Функционирует при финансовой поддержке Министерства цифрового развития, связи и массовых коммуникаций Российской Федерации

Аналитика

21/05/2010

Сергей Гандлевский: «Мы свидетели грандиозного языкового катаклизма»

 Лауреат премии «Поэт» считает, что сегодня утрачивается чувство стиля

Чем грозит автору разрыв с лирическим героем? Почему наше время похоже на петровское? Вразумляют ли художника бытовые невзгоды? Какое оно, молодое поколение поэтов? Что есть «мистический конец» поэзии?

Один из самых значимых поэтов современности, Сергей Гандлевский в особых представлениях не нуждается. Он известен каждому, кто претендует на звание не только гуманитария, но и более-менее культурного человека. В этом году мастеру традиционной поэзии была присуждена премии «Поэт».

— Сергей Маркович, в этом году вы стали лауреатом российской национальной премии «Поэт». Что вы почувствовали, когда узнали об этом?
 

— Почувствовал я, разумеется, радость. Что же касается отношения к премиям, то мне кажется, что вменяемый автор не прочь получить награду, но не впадает в уныние и не озлобляется, если награда его минует, потому что такой автор понимает, что награждение в немалой степени — дело везения.

— Премия «Поэт» была учреждена по инициативе Чубайса. В народе личность Анатолия Борисовича воспринимается далеко не однозначно. Не думаете, что некоторые читатели как-то неправильно могут отреагировать на ваше новое лауреатство?
 

— Всем не угодишь. Судя по опросам общественного мнения, получи кто-либо сейчас Сталинскую премию, массовых нареканий не было бы. Это первое.

И второе. Люди, которые «как-то неправильно могут отреагировать» на получение мной премии, за которой стоит А.Б. Чубайс, вряд ли даже подозревают о моём существовании.

— В одном из интервью вы как-то сказали, что если 90-е — лихие, то 2000-е — подлые. Как вам кажется, каким эпитетом назовут нынешнее начавшееся десятилетие?
 

— Десятилетие едва началось, и придумывать ему эпитеты преждевременно. Хотелось бы, естественно, чтобы они были самыми радужными, хотя слабо верится.

— Сегодня многие обвиняют российское общество в излишнем цинизме…
 

— Наше нынешнее общество вконец, на мой взгляд, трачено цинизмом, как кофта молью. Бороться с цинизмом, как мне представляется, лучше всего одним способом: самому не быть циником и поменьше иметь дело с циниками. Проповеди здесь бесполезны.

— Вы не только поэт, но и прозаик, эссеист, редактор журнала «Иностранная литература». Какая из этих ипостасей вам наиболее близка?

ЗАДАНИЕ 1:
Ответьте по фрагменту интервью:
(а) Какую премию Гандлевский получил в этом году?
(б) По чьей инициативе была учреждена эта премия?
(в) Редактором какого журнала назван Гандлевский?
ЗАДАНИЕ 2: Переведите на английский язык предложение из фрагмента интервью: «Десятилетие едва началось, и придумывать ему эпитеты преждевременно».
ЗАДАНИЕ 3: Назовите все ипостаси Гандлевского, перечисленные в последнем вопросе интервьюера во фрагменте интервью.

ЗАПИСИ ДАННЫХ:
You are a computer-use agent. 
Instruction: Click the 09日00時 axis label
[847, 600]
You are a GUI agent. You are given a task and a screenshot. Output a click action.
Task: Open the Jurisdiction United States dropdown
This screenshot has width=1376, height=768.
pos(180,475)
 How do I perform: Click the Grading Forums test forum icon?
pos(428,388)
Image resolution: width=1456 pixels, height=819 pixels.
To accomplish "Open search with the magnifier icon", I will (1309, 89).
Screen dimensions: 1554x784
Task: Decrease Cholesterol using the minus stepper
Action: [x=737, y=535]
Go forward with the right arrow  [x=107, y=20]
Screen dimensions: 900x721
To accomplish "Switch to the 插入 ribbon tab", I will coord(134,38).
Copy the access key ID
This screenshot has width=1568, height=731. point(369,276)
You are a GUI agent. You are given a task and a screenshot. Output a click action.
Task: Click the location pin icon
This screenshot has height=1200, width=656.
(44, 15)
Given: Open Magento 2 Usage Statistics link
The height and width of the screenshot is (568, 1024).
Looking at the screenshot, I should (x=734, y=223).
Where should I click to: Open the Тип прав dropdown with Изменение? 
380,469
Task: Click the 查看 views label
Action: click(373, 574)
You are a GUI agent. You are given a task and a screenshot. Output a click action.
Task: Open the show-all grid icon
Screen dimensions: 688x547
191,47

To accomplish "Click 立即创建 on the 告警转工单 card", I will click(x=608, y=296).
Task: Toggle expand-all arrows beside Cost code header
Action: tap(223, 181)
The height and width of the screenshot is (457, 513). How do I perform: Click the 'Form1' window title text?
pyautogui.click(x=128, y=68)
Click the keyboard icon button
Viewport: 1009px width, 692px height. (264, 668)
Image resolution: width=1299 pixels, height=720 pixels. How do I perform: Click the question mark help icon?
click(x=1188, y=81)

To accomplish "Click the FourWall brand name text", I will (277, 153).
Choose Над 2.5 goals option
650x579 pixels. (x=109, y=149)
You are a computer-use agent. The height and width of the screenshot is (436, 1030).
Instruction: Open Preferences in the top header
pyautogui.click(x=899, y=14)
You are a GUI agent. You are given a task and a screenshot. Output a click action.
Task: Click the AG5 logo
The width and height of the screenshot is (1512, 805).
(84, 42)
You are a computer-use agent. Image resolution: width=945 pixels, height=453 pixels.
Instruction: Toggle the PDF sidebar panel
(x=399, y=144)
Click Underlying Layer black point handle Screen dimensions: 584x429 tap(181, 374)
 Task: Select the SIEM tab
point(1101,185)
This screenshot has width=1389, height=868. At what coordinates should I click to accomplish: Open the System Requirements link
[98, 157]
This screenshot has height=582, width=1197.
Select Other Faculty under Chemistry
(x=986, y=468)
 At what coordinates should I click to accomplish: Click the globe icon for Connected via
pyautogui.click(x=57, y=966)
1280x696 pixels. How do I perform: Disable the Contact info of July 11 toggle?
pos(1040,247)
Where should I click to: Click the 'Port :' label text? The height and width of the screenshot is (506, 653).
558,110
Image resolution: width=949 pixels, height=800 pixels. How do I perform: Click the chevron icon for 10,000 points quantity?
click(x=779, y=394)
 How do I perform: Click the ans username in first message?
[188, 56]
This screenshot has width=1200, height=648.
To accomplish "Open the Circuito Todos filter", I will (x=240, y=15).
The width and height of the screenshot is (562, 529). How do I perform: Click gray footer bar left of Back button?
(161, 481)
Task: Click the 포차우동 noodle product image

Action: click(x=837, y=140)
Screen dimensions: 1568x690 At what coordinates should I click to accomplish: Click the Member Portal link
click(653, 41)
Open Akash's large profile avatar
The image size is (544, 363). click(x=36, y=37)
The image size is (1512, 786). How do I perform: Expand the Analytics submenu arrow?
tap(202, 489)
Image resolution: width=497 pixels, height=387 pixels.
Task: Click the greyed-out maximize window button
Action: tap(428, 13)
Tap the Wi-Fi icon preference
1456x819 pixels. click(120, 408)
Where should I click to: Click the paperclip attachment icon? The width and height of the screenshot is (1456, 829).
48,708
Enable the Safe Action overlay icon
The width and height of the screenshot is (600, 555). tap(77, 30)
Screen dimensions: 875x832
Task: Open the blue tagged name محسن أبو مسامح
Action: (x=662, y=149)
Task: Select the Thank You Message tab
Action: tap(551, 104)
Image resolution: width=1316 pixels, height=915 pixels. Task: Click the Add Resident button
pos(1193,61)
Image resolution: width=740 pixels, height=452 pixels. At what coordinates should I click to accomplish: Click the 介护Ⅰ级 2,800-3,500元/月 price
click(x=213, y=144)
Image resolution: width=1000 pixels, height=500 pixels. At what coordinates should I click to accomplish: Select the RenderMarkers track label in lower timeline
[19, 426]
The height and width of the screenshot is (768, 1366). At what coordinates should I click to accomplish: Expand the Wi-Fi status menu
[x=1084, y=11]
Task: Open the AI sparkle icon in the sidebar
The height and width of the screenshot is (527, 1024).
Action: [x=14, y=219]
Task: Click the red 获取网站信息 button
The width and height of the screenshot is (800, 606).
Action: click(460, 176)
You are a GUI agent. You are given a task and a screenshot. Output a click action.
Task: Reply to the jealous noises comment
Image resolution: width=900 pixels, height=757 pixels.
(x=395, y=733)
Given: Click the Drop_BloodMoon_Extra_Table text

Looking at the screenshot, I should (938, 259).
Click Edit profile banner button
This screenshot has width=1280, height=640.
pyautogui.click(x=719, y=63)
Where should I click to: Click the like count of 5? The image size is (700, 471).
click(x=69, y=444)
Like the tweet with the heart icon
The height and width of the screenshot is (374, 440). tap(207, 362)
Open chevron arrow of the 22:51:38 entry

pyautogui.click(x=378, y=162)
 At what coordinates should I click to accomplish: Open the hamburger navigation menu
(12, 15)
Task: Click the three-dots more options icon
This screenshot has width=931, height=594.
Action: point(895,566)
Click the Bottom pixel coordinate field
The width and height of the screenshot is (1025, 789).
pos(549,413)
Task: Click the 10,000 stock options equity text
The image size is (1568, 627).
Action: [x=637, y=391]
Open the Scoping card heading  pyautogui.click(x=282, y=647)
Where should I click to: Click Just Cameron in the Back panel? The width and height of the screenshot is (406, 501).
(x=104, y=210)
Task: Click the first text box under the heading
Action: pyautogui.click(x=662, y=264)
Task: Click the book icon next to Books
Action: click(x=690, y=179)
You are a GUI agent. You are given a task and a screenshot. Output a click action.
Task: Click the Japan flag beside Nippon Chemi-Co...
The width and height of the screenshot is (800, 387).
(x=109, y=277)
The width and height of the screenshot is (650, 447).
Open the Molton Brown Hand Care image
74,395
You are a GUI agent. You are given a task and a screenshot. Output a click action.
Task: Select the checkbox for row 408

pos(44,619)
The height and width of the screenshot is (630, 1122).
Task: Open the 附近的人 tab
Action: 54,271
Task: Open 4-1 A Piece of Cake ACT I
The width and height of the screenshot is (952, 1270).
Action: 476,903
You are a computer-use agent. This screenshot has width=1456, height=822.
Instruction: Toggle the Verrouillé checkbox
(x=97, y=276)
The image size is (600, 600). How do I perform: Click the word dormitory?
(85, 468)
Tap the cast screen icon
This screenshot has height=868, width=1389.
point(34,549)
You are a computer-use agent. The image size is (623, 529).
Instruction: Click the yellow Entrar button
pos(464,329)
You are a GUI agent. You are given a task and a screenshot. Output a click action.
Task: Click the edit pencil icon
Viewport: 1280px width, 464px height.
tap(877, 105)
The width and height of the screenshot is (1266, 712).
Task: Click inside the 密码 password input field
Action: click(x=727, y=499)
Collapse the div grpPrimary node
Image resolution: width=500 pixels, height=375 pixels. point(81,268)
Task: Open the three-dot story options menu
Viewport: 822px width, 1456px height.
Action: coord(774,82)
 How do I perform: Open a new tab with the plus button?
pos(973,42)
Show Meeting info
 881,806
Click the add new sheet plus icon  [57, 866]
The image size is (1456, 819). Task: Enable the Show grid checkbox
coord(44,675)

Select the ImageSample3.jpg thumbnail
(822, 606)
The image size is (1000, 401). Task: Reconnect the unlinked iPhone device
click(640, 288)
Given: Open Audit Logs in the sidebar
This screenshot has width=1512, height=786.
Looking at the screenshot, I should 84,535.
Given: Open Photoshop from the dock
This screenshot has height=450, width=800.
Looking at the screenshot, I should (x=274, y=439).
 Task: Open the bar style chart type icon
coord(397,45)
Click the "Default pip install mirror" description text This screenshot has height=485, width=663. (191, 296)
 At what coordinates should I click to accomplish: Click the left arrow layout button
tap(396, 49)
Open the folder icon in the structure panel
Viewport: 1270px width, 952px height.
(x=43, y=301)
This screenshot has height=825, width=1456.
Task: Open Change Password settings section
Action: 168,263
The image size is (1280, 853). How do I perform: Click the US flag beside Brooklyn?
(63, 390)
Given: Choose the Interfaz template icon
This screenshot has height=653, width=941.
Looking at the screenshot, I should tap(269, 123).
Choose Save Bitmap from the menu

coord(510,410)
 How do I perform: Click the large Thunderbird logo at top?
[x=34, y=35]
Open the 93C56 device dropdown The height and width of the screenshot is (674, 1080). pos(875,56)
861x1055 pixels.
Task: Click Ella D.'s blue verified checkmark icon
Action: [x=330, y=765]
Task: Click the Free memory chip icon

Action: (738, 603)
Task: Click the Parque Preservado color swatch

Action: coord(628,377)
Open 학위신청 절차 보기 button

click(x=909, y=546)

РЕШЕНИЕ ЗАДАЧИ 1:
(а) Российскую национальную премию «Поэт».
(б) По инициативе Чубайса (Анатолия Борисовича).
(в) «Иностранная литература».

РЕШЕНИЕ ЗАДАЧИ 2: The decade has barely begun, and it is premature to come up with epithets for it.

РЕШЕНИЕ ЗАДАЧИ 3: Поэт, прозаик, эссеист, редактор журнала «Иностранная литература».